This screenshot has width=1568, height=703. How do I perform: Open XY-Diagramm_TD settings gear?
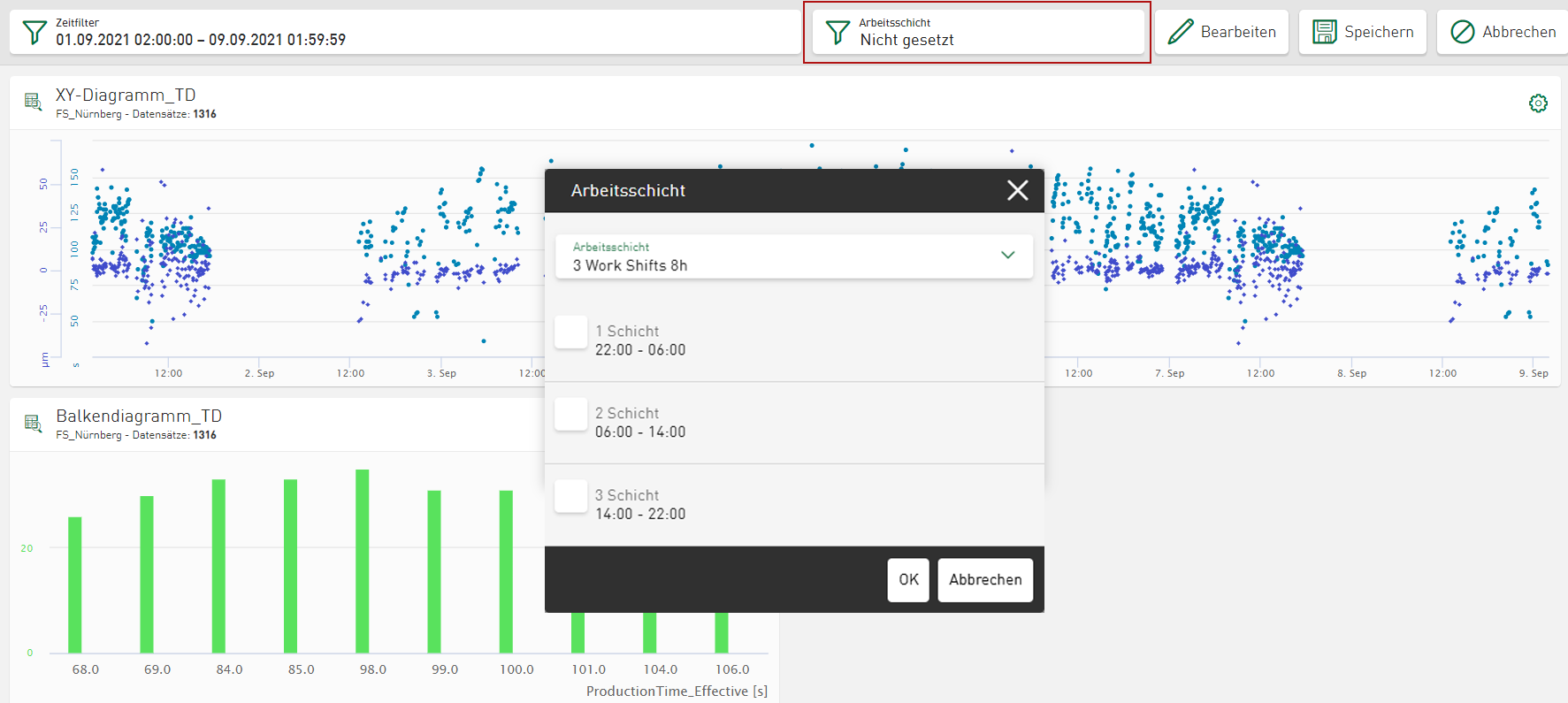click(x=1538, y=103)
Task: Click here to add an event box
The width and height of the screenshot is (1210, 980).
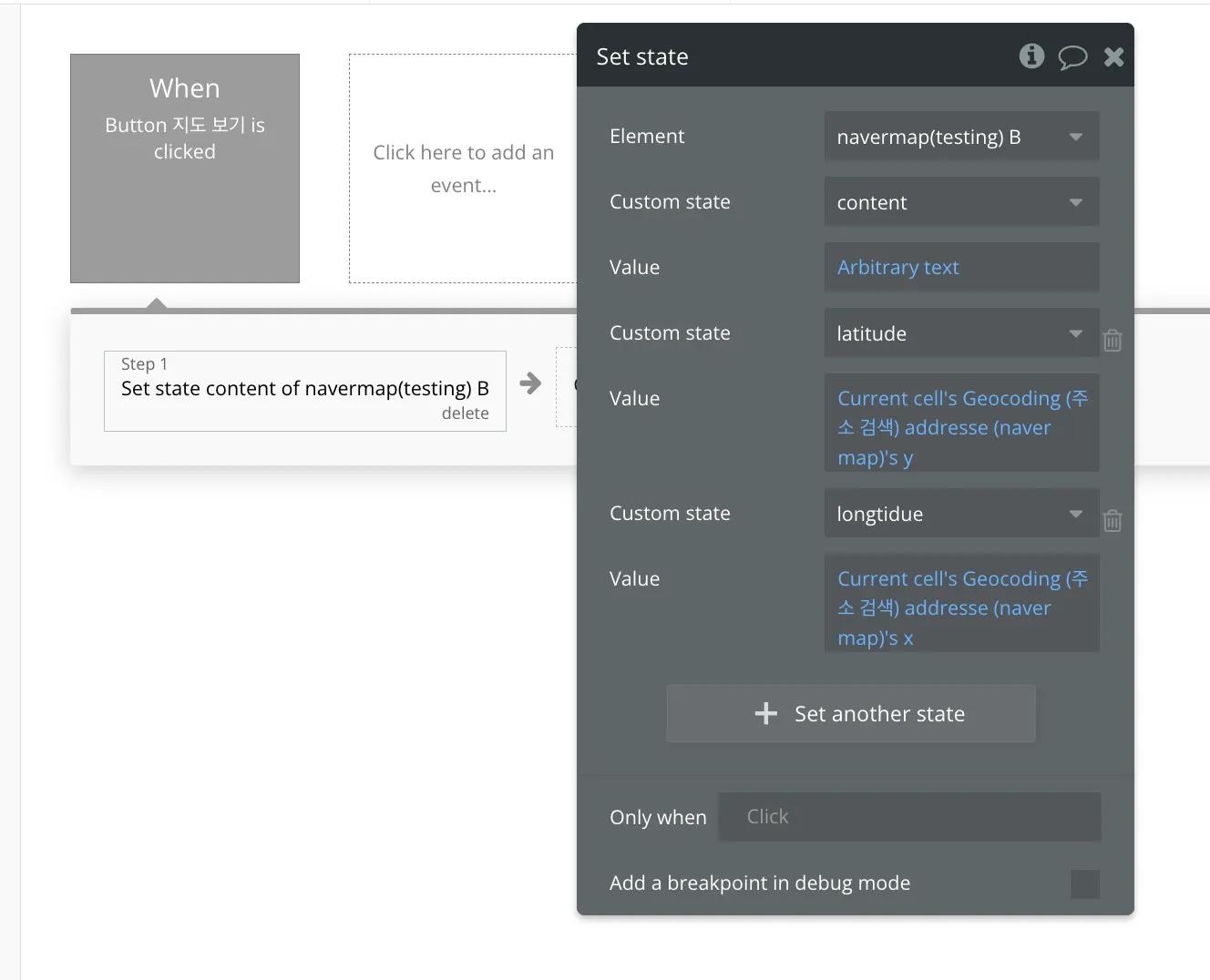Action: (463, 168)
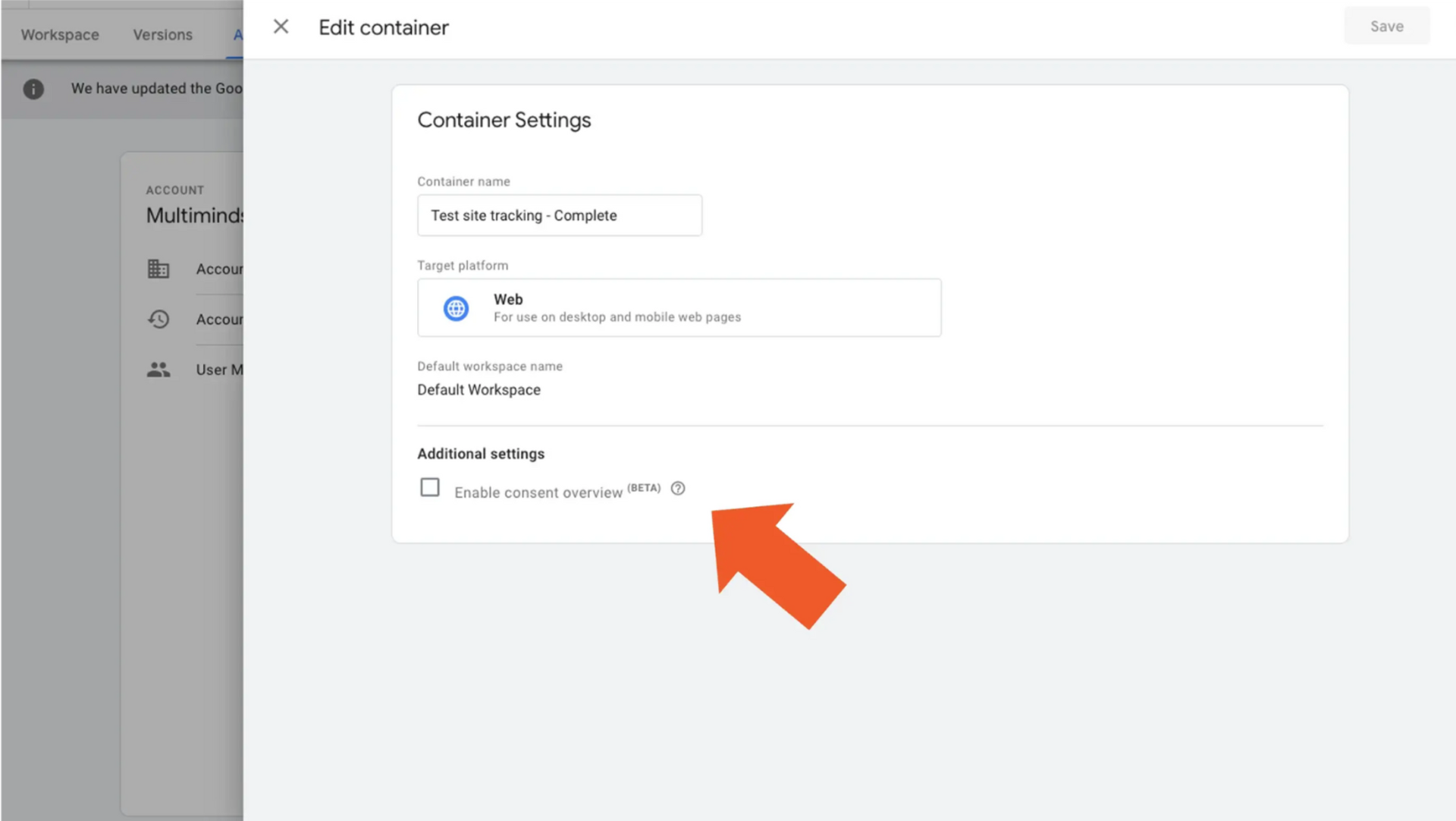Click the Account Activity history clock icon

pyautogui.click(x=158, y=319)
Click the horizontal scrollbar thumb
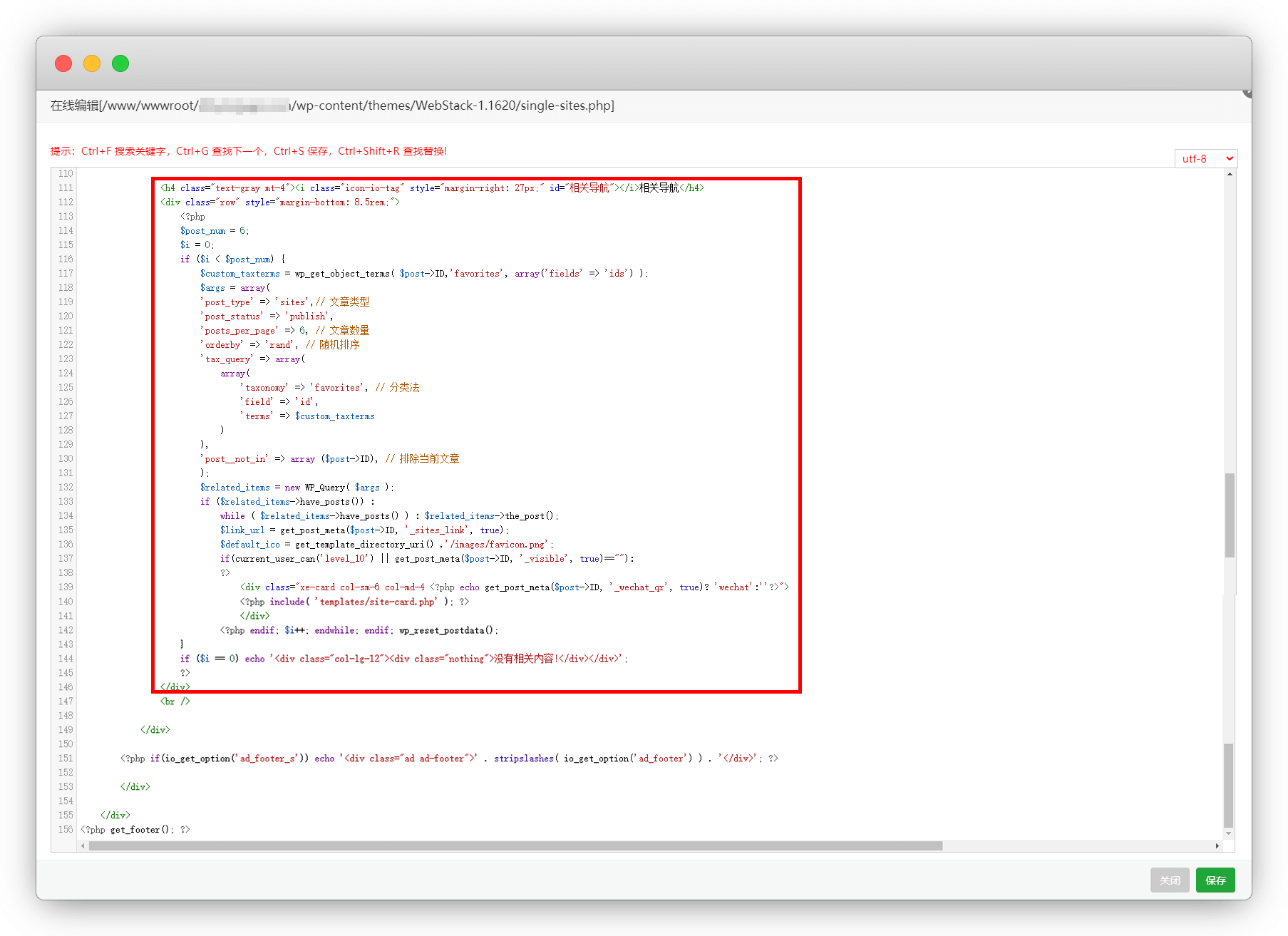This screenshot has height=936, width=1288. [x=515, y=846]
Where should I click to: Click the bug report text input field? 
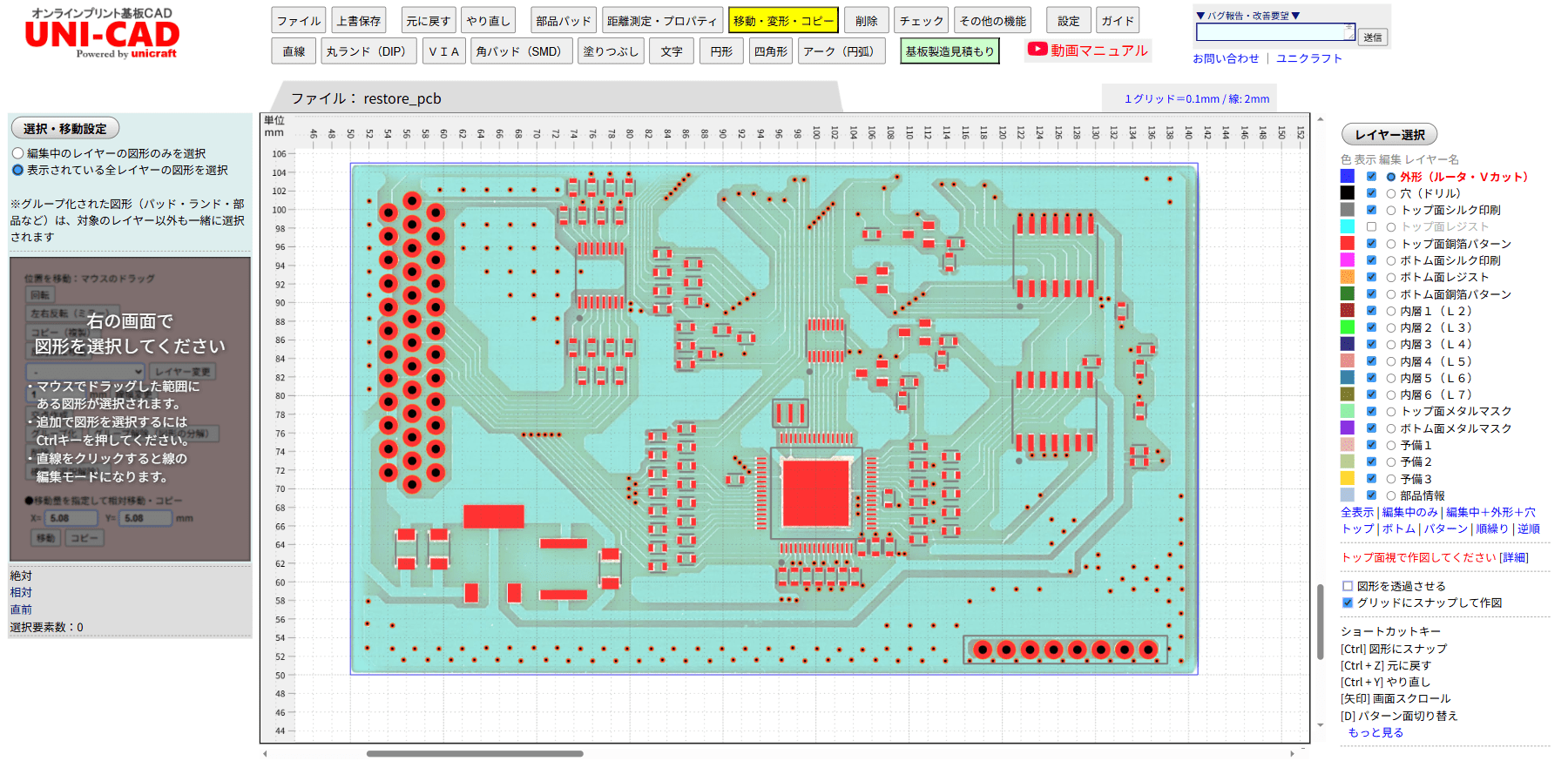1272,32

┄┄┄┄┄┄┄┄┄┄┄┄┄┄┄┄┄┄┄┄

-- Your instructions --
Reproduce every one of the records above verbatim, leaving out the pictures.

-- Full solution --
This screenshot has width=1568, height=703. How do I perform: Open XY-Diagramm_TD settings gear?
click(x=1538, y=103)
Task: Click here to add an event box
The width and height of the screenshot is (1210, 980).
Action: (463, 168)
Click the Account Activity history clock icon

pyautogui.click(x=158, y=319)
Click the horizontal scrollbar thumb
This screenshot has height=936, width=1288. [x=515, y=846]
Where should I click to: Click the bug report text input field? 
1272,32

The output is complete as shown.